Bulgarian poet (1965–2025)

Krastyo Ralenkov (Кръстьо Раленков; 16 July 1965 – 6 August 2025) was a Bulgarian poet.

== Biography ==
Ralenkov was born in Panagyurishte on 16 July 1965. He graduated from high school in Sofia, and then studied philosophy at Sofia University. His debut publications appeared in the student magazines Rodna rech and Srednoshkolsko zname. He published poems, stories and feuilletons in numerous newspapers, including Starshel, Standard, and Fakel.

In 1990 he was among the founders of the magazine Hermes, together with Mladen Misana, Vyacheslav Oster and Emilia Dvoryanova. The journal developed in the form of an annual almanac and aimed to publish "undeservedly rejected or not offered manuscripts". In the period 1997–1998 he was a screenwriter of Canaletto.

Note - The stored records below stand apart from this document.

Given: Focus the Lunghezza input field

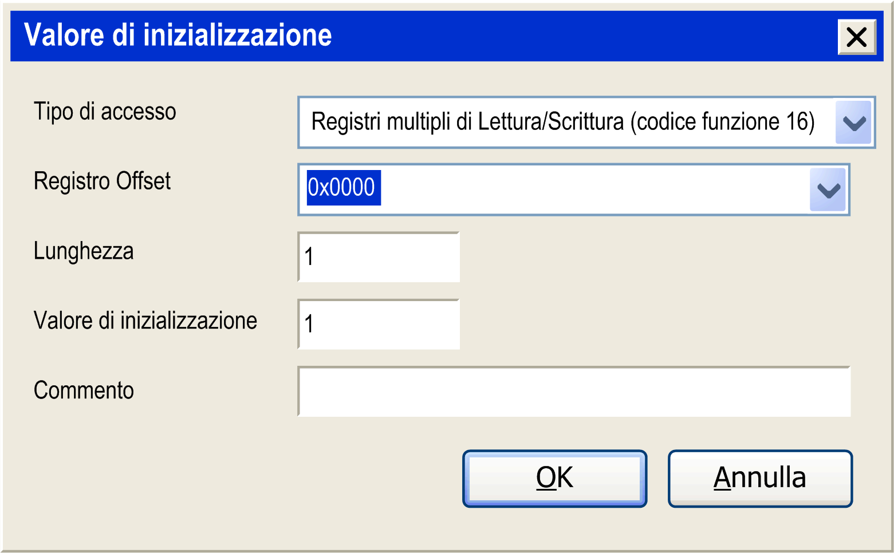Looking at the screenshot, I should [379, 257].
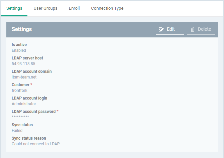Open the Settings tab
Image resolution: width=224 pixels, height=158 pixels.
point(14,8)
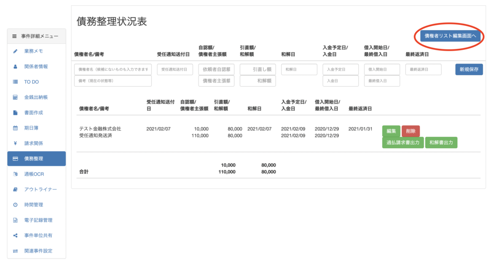Collapse the 事件詳細メニュー hamburger header
Viewport: 490px width, 265px height.
pyautogui.click(x=36, y=36)
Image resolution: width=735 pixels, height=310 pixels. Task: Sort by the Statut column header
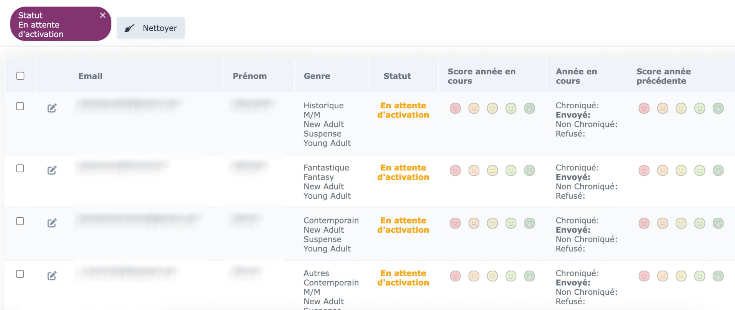pyautogui.click(x=397, y=76)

In 2012 he won the Slaveykov Prize for Lyrical Poem. The following year, his debut collection of poems The Day of the One-Day was published, with the support of the Municipality of Panagyurishte. In 2018, his second poetry book Oxygen was published.

In 2022, he was awarded the Ivan Nikolov Prize for his book Death Questions Who You Are.

Ralenkov died of cancer in Plovdiv on 6 August 2025, at the age of 60.